■ STATED TASK ■
Return the following lines word for word, with no changes.

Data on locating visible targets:
○ ○ ○ ○

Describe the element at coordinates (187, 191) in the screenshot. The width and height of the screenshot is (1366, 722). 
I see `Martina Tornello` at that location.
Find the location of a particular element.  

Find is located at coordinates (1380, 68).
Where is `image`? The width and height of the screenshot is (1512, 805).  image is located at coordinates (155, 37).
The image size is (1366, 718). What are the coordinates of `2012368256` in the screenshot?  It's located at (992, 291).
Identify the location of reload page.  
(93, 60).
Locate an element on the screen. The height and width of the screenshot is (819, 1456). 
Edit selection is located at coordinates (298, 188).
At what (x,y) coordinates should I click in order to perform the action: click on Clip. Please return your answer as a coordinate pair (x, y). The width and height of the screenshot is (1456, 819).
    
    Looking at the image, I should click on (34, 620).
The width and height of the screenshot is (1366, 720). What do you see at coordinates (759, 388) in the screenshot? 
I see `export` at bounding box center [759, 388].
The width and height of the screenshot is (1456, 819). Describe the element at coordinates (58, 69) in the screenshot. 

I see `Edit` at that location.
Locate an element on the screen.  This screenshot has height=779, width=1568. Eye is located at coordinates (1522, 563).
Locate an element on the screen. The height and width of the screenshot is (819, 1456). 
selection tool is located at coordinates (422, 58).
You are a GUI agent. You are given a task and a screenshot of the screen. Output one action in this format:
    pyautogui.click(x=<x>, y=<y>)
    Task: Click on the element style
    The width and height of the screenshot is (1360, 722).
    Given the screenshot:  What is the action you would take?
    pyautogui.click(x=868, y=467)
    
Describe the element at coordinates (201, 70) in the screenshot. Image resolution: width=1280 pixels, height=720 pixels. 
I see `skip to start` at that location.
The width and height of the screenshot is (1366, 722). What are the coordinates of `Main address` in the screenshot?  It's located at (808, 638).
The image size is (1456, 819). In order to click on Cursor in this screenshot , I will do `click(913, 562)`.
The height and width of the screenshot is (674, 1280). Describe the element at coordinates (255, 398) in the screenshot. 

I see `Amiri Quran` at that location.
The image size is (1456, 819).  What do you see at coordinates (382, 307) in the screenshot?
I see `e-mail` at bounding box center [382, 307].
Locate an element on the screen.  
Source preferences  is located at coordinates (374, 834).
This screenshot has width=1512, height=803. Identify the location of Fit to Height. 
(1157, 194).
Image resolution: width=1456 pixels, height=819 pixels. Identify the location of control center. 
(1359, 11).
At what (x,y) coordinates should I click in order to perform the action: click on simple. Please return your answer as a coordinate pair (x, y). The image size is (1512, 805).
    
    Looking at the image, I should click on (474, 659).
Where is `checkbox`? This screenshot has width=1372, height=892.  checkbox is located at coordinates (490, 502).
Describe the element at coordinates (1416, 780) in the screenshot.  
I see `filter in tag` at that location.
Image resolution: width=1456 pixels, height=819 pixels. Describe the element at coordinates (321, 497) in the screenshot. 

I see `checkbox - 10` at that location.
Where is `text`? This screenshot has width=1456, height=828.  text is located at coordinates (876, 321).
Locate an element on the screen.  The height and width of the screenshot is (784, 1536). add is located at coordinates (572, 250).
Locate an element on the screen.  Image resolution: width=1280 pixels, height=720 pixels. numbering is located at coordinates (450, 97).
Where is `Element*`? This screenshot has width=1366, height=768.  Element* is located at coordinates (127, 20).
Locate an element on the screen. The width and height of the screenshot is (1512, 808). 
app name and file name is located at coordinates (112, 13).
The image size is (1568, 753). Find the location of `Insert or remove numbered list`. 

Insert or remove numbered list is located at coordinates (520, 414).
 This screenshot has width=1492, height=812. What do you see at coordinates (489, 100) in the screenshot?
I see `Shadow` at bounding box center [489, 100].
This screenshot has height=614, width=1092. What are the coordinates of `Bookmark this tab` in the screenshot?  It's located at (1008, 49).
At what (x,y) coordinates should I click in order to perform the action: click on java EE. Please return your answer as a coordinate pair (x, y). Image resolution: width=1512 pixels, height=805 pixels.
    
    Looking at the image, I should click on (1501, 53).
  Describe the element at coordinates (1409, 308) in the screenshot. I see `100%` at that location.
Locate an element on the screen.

○ ○ ○ ○

■ FINAL RESULT ■
Describe the element at coordinates (187, 191) in the screenshot. The width and height of the screenshot is (1366, 722). 
I see `Martina Tornello` at that location.
Find the location of a particular element.  

Find is located at coordinates (1380, 68).
Where is `image`? The width and height of the screenshot is (1512, 805).  image is located at coordinates (155, 37).
The image size is (1366, 718). What are the coordinates of `2012368256` in the screenshot?  It's located at (992, 291).
Identify the location of reload page.  
(93, 60).
Locate an element on the screen. The height and width of the screenshot is (819, 1456). 
Edit selection is located at coordinates (298, 188).
At what (x,y) coordinates should I click in order to perform the action: click on Clip. Please return your answer as a coordinate pair (x, y). The width and height of the screenshot is (1456, 819).
    
    Looking at the image, I should click on (34, 620).
The width and height of the screenshot is (1366, 720). What do you see at coordinates (759, 388) in the screenshot? 
I see `export` at bounding box center [759, 388].
The width and height of the screenshot is (1456, 819). Describe the element at coordinates (58, 69) in the screenshot. 

I see `Edit` at that location.
Locate an element on the screen.  This screenshot has height=779, width=1568. Eye is located at coordinates (1522, 563).
Locate an element on the screen. The height and width of the screenshot is (819, 1456). 
selection tool is located at coordinates (422, 58).
You are a GUI agent. You are given a task and a screenshot of the screen. Output one action in this format:
    pyautogui.click(x=<x>, y=<y>)
    Task: Click on the element style
    The width and height of the screenshot is (1360, 722).
    Given the screenshot:  What is the action you would take?
    pyautogui.click(x=868, y=467)
    
Describe the element at coordinates (201, 70) in the screenshot. Image resolution: width=1280 pixels, height=720 pixels. 
I see `skip to start` at that location.
The width and height of the screenshot is (1366, 722). What are the coordinates of `Main address` in the screenshot?  It's located at (808, 638).
The image size is (1456, 819). In order to click on Cursor in this screenshot , I will do `click(913, 562)`.
The height and width of the screenshot is (674, 1280). Describe the element at coordinates (255, 398) in the screenshot. 

I see `Amiri Quran` at that location.
The image size is (1456, 819).  What do you see at coordinates (382, 307) in the screenshot?
I see `e-mail` at bounding box center [382, 307].
Locate an element on the screen.  
Source preferences  is located at coordinates (374, 834).
This screenshot has width=1512, height=803. Identify the location of Fit to Height. 
(1157, 194).
Image resolution: width=1456 pixels, height=819 pixels. Identify the location of control center. 
(1359, 11).
At what (x,y) coordinates should I click in order to perform the action: click on simple. Please return your answer as a coordinate pair (x, y). The image size is (1512, 805).
    
    Looking at the image, I should click on (474, 659).
Where is `checkbox`? This screenshot has width=1372, height=892.  checkbox is located at coordinates (490, 502).
Describe the element at coordinates (1416, 780) in the screenshot.  
I see `filter in tag` at that location.
Image resolution: width=1456 pixels, height=819 pixels. Describe the element at coordinates (321, 497) in the screenshot. 

I see `checkbox - 10` at that location.
Where is `text`? This screenshot has width=1456, height=828.  text is located at coordinates (876, 321).
Locate an element on the screen.  The height and width of the screenshot is (784, 1536). add is located at coordinates (572, 250).
Locate an element on the screen.  Image resolution: width=1280 pixels, height=720 pixels. numbering is located at coordinates (450, 97).
Where is `Element*`? This screenshot has width=1366, height=768.  Element* is located at coordinates (127, 20).
Locate an element on the screen. The width and height of the screenshot is (1512, 808). 
app name and file name is located at coordinates (112, 13).
The image size is (1568, 753). Find the location of `Insert or remove numbered list`. 

Insert or remove numbered list is located at coordinates (520, 414).
 This screenshot has width=1492, height=812. What do you see at coordinates (489, 100) in the screenshot?
I see `Shadow` at bounding box center [489, 100].
This screenshot has height=614, width=1092. What are the coordinates of `Bookmark this tab` in the screenshot?  It's located at (1008, 49).
At what (x,y) coordinates should I click in order to perform the action: click on java EE. Please return your answer as a coordinate pair (x, y). Image resolution: width=1512 pixels, height=805 pixels.
    
    Looking at the image, I should click on (1501, 53).
  Describe the element at coordinates (1409, 308) in the screenshot. I see `100%` at that location.
Locate an element on the screen.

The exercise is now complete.